### Exercise materials

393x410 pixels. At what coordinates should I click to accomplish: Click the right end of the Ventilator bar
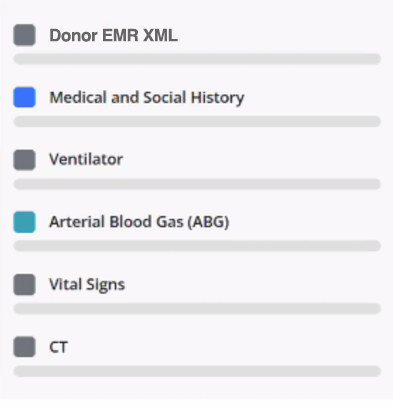[x=376, y=184]
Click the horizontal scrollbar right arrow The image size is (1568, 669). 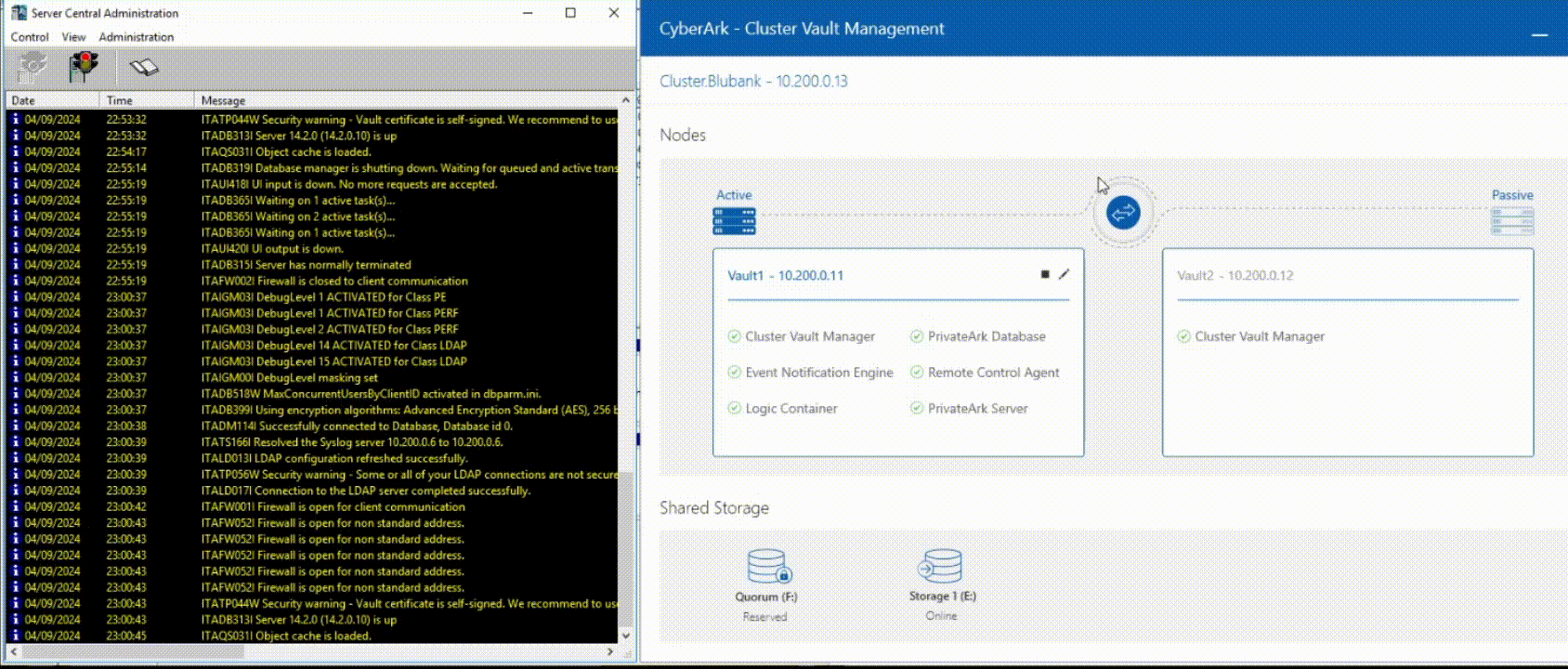(x=609, y=652)
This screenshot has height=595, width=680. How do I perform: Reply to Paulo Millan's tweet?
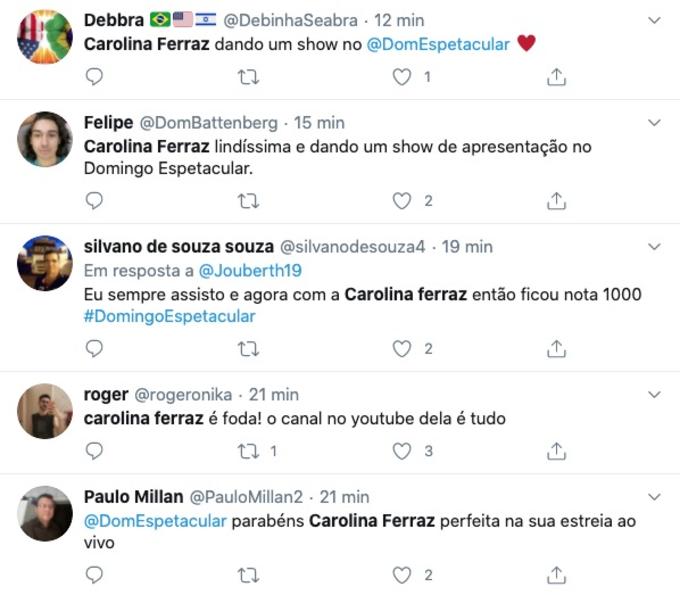(94, 575)
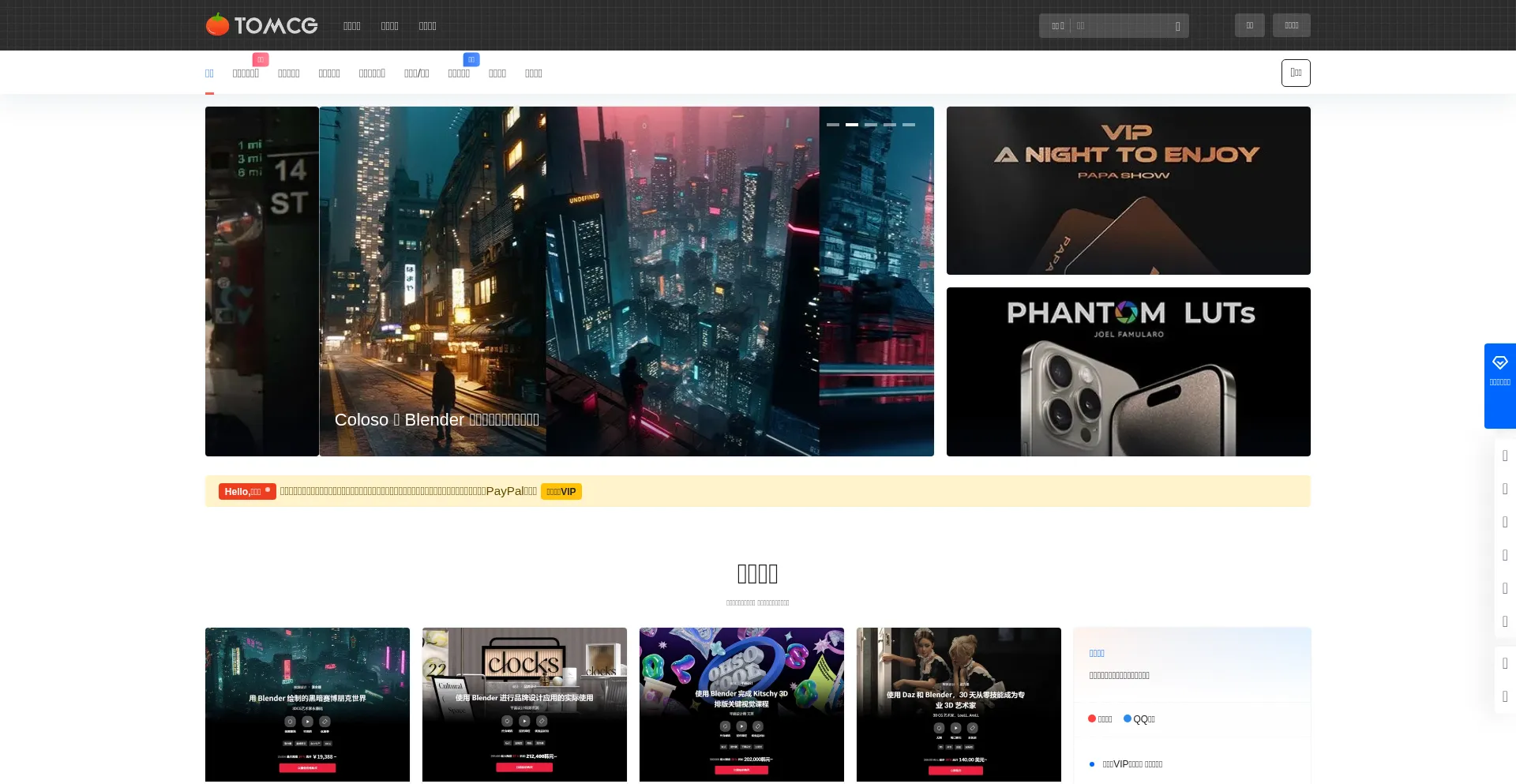
Task: Open the search category dropdown left of search field
Action: [1057, 26]
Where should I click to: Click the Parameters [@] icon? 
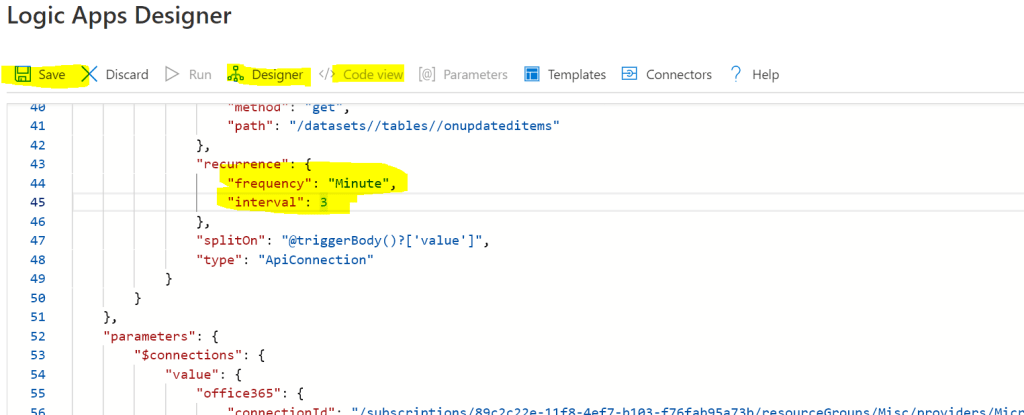pos(427,74)
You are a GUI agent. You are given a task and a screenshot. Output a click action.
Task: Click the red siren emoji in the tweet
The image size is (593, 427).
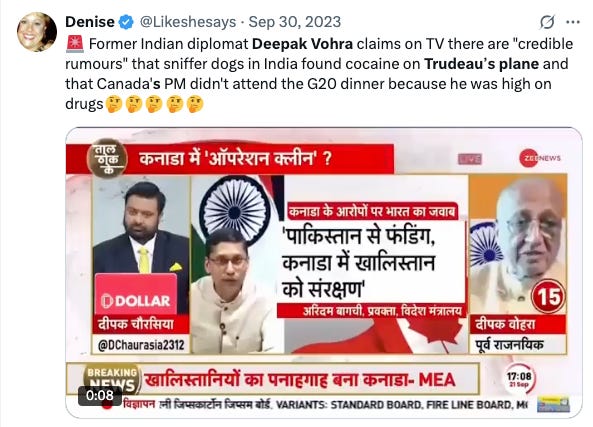point(75,43)
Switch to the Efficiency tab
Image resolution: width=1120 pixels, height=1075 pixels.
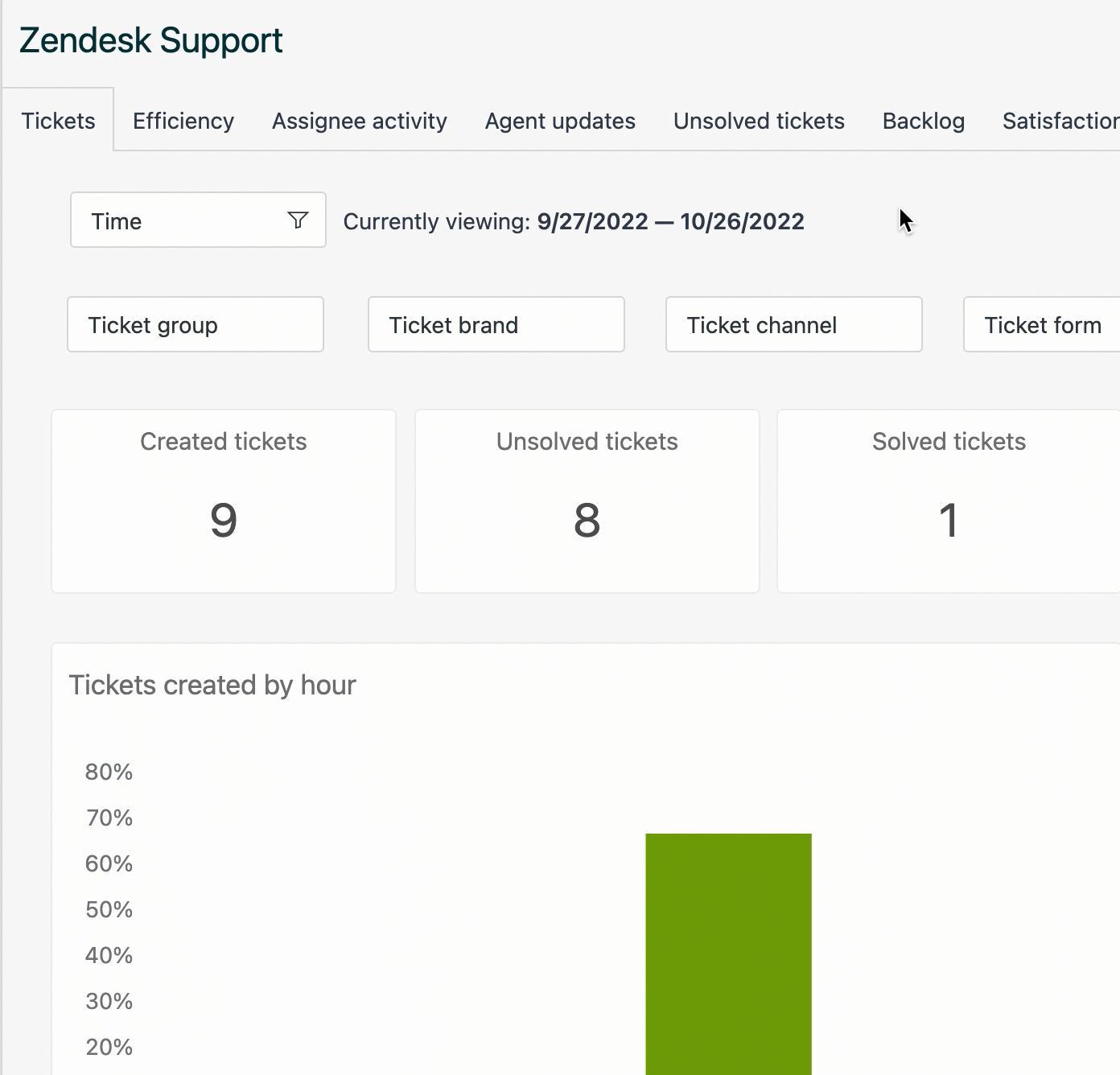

### What is expected
Once you find the line containing "Task: Click the red siren emoji in the tweet", transcribe it and each line after it to the end of the records exactly, and leave out the pictures.

### Answer to this problem
Task: Click the red siren emoji in the tweet
The image size is (593, 427).
point(75,43)
Switch to the Efficiency tab
Image resolution: width=1120 pixels, height=1075 pixels.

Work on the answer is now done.